Where did humankind come from? Is it possible that aliens were involved in our earliest history? Back in the late 1960’s author Erik von Daniken posited just that in his best-selling Chariots of the Gods and he caught the attention of the ever-curious Jack Kirby, who found it the inspiration for his Eternals. Kirby wanted to call the story The Celestials, but Marvel decided that The Eternals was a better title and so it was published, art and story by Jack Kirby, nineteen issues and an annual, published in 1975.
The storyline posits a great races of beings called The Celestials who came to Earth eons ago and created three species: the humans, the Eternals, and the Deviants. The Eternals are basically the guardians of us humans, while the Deviants, well, they’re more like escapees from the Island of Dr. Moreau and they really don’t like us humans much at all.

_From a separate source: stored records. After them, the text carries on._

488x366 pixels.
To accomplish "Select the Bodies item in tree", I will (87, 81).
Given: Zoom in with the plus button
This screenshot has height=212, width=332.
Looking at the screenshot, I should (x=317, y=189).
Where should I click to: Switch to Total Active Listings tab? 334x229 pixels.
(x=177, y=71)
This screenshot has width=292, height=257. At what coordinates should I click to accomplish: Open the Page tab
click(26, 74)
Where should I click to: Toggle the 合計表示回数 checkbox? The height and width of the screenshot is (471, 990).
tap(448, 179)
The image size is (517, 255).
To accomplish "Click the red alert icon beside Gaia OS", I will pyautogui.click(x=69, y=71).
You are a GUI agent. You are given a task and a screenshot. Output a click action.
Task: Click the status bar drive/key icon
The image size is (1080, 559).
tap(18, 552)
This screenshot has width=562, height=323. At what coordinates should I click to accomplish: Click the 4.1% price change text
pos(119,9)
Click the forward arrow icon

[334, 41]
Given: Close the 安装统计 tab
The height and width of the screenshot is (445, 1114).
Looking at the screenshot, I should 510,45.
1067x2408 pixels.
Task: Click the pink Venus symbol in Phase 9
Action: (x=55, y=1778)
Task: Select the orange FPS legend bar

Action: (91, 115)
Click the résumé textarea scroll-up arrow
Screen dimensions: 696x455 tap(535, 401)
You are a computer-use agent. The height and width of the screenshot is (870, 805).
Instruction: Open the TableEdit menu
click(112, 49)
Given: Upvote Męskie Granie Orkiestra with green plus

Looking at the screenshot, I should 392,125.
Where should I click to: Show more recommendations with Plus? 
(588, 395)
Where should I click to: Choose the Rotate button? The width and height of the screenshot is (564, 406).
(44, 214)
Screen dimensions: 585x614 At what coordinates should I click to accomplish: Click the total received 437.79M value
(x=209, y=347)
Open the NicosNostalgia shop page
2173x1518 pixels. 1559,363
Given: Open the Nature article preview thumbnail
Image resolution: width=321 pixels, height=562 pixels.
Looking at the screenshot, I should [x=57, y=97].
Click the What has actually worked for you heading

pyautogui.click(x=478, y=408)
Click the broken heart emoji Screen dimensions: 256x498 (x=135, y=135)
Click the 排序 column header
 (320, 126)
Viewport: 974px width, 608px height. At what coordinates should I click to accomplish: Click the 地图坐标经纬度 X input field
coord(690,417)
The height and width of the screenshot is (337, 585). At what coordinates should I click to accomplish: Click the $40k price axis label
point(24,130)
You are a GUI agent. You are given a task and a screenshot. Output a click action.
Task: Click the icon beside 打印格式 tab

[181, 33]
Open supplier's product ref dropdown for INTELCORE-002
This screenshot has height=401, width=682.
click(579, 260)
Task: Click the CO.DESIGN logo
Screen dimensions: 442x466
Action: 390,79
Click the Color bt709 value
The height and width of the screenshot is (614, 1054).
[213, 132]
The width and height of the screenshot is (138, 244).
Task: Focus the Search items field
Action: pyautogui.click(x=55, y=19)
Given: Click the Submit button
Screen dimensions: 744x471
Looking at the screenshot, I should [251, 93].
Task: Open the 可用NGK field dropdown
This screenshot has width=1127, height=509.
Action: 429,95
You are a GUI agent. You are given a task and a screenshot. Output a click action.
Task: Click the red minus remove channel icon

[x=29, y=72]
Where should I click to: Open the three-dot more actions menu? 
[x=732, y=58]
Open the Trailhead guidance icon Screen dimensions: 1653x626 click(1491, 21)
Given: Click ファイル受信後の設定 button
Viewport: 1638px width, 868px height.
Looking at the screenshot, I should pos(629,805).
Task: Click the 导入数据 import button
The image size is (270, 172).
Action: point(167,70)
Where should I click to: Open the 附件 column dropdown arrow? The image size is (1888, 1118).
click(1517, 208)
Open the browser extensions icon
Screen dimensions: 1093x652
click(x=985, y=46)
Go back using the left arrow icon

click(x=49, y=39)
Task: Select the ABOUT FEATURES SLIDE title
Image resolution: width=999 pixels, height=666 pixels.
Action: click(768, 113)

The Eternals story has been completely redone by the wonderful writer Neil Gaiman and talented artist John Romita, Jr., and this beautiful trade paperback collects issues 1-7 of their retelling of the Eternals story into a coherent book of its own. It’s a fun story, very readable, about how the Gods exist amongst us but have forgotten who they are because of a rather bratty trickster child God who got fed up with being perpetually stuck as a tween.
The Eternals don’t know that they’re special and even when told by another Eternal of their longevity and role, they deny it. This is, of course, a story element common across so many stories, including Harry Potter, X-Men and various superheroes who have to gradually figure out their own powers and responsibilities (yeah, we’re looking at you, Peter Parker).
There are even contemporary Marvel characters — like Tony Stark — who show up, and the Civil War element of requiring exceptional humans to register their talents shows up too, though isn’t fully explored as it’s more of a jumping off point.
The most compelling part of Eternals is the origin story, as is often the case. The golden-eyed Ike Harris finds and awakens the other Eternals but they don’t have much time to commiserate about their remarkable powers and longevity before, well, bad things happen and they are again thrust into their historic role as protectors of humanity.
The artwork by Romita is really powerful, with some two-page spreads jumping out and begging to be studied and enjoyed, along with a fluidity and classic comic book style that keeps the story zipping along to its perhaps less than epic conclusion.
Still, Eternals is a fun reimagining of an original Jack Kirby idea and is a solid read, entertaining and engrossing. I don’t see it becoming a cornerstone of the MCU, but it’s still a good addition to your library.
Eternals TPB, original story by Jack Kirby, new story by Neil Gaiman and artwork by John Romita, Jr. Published June 18, 2008 by Marvel Comics.